Thousands of new viruses will pass from animals to humans due to global climate change

Humanity must prepare for thousands of new viruses and diseases to cross over from animals to humans in the coming decades, a new study says. Scientists call climate change the main culprit of this process. It will start in Southeast Asia, one of several high-risk hotspots.

A Georgetown University study titled “Climate Change Increases Risk of Cross-Species Virus Transmission,” published today in the journal Nature, predicts that at least 15,000 new cross-species viral transmissions will occur by 2070. This will happen if global temperatures rise by 2 degrees Celsius.

A warming climate of this magnitude will lead to massive displacement of wildlife as they seek to adapt to changing environmental conditions. At the same time, the study clarifies that such scenarios are likely to already occur.

Many animals will carry their parasites and pathogens to new areas, potentially setting off a chain reaction of viruses and diseases. As animals migrate, species often encounter each other for the first time, creating unique opportunities for virus transmission, the researchers say.

The study predicted that an increasing number of new infectious diseases will be transmitted from animals to humans in the next 50 years, especially in Africa and Asia.

Computer simulations have identified potential hotspots for the future of virus sharing.
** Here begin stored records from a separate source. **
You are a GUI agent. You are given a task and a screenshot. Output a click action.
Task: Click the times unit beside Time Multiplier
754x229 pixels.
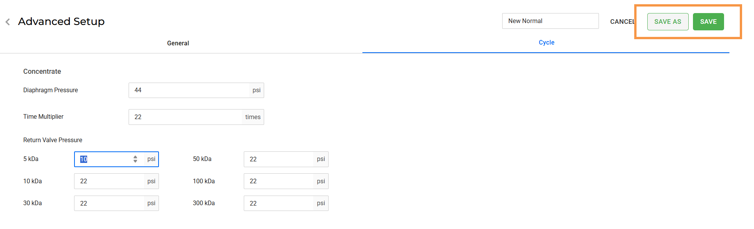point(253,117)
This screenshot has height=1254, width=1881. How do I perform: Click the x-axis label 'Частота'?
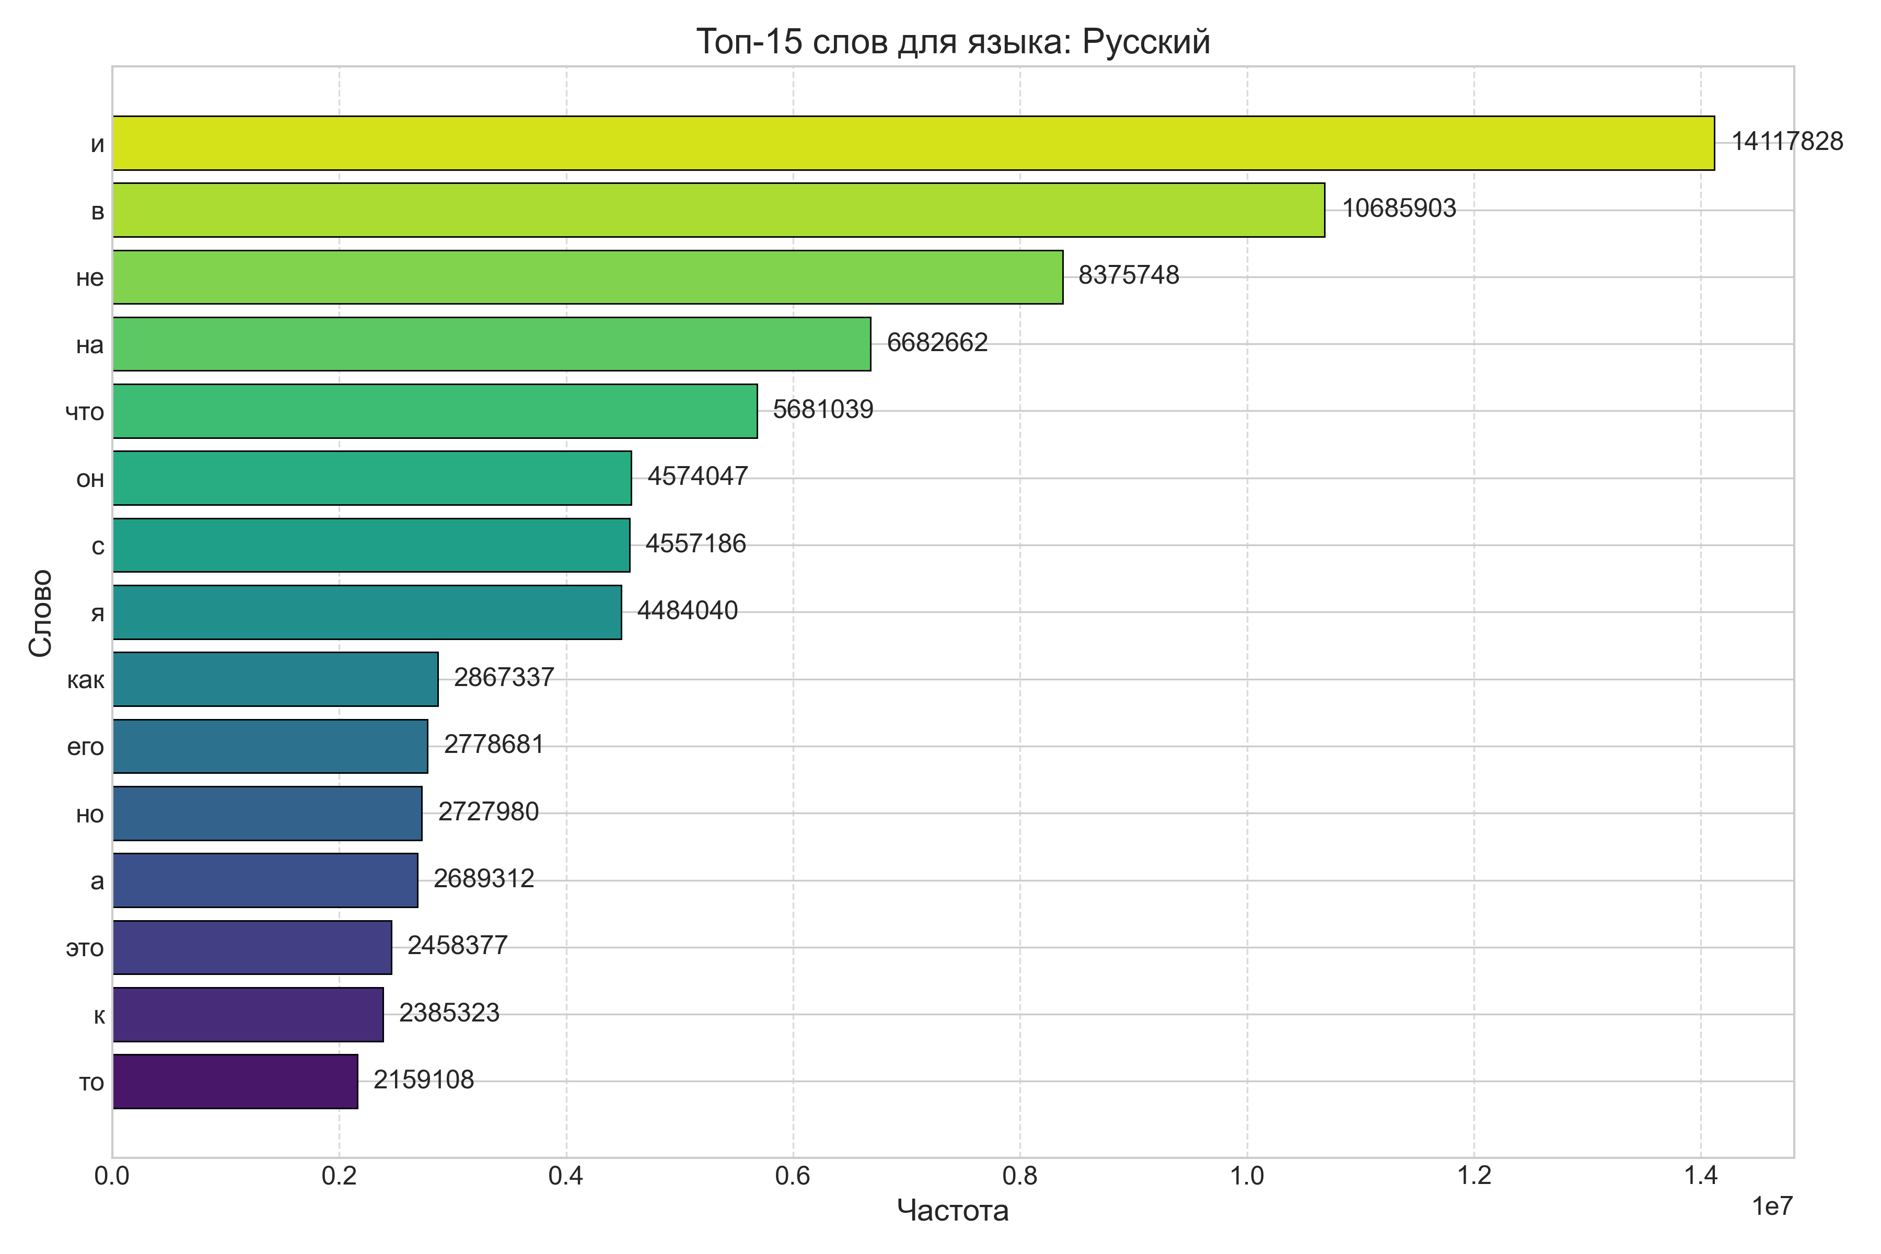click(x=952, y=1210)
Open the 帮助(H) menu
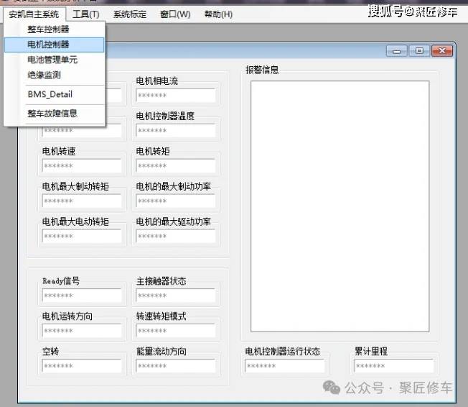 click(218, 14)
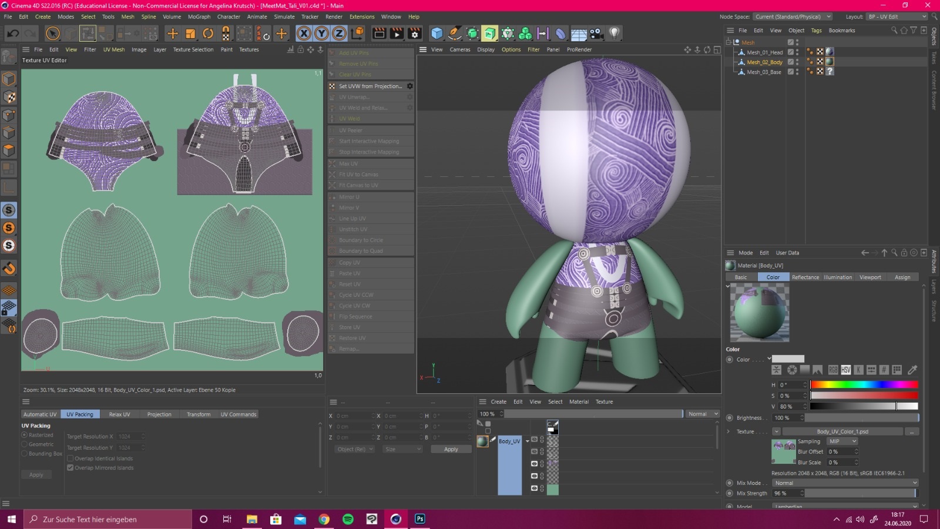Open the Node Space dropdown
Screen dimensions: 940x529
pos(793,16)
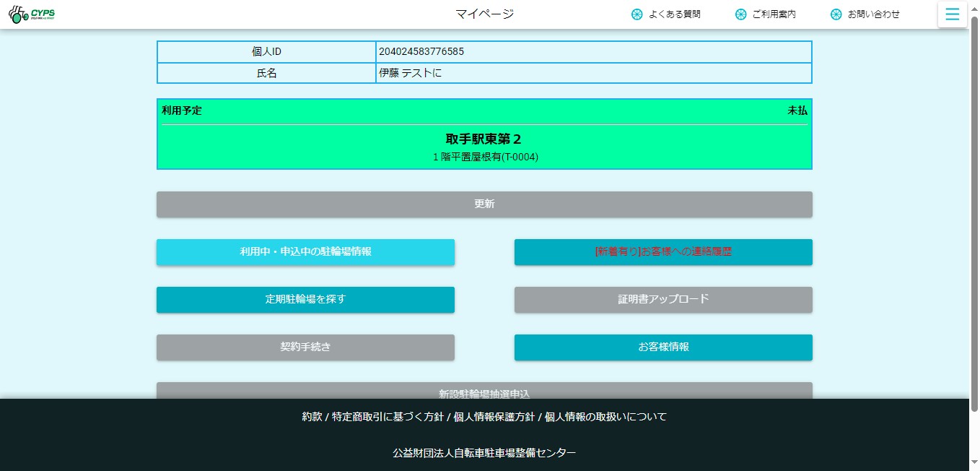Select 証明書アップロード button
This screenshot has width=980, height=471.
pos(663,300)
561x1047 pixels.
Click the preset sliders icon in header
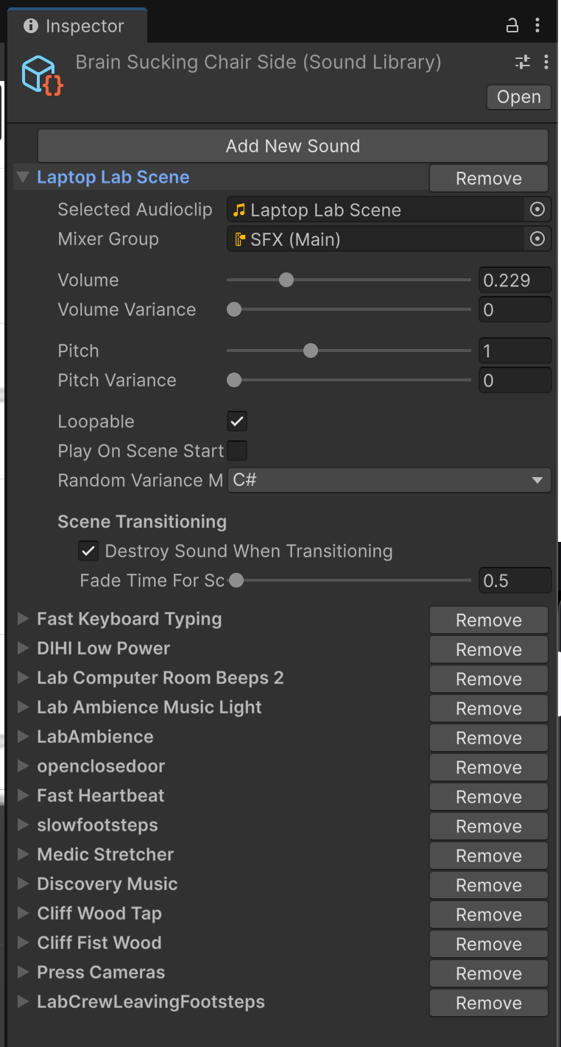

Wildlife migration is predicted to result in at least 15,000 viral transmissions between species by 2070 due to climate change.

Densely populated cities in tropical Asia and Africa are potential hotspots for the spread of viruses in the future, researchers say.

The study noted areas of high population density in parts of Asia and Africa, as well as broad tropical regions where zoonotic spread is known to occur most frequently.

Bats are likely to become a key carrier and transmitter in the future, the study says.

“Because of their unique ability to spread, bats make up the majority of new viral exchanges and are likely to share viruses along evolutionary pathways that will facilitate future emergence in humans,” the study authors wrote.

“Surprisingly, we are finding that this ecological transition may already be happening, and keeping warming below 2 degrees Celsius for a century will not reduce future virus sharing.”

The study calls for increased surveillance and monitoring of the movement of various animals to manage this risk.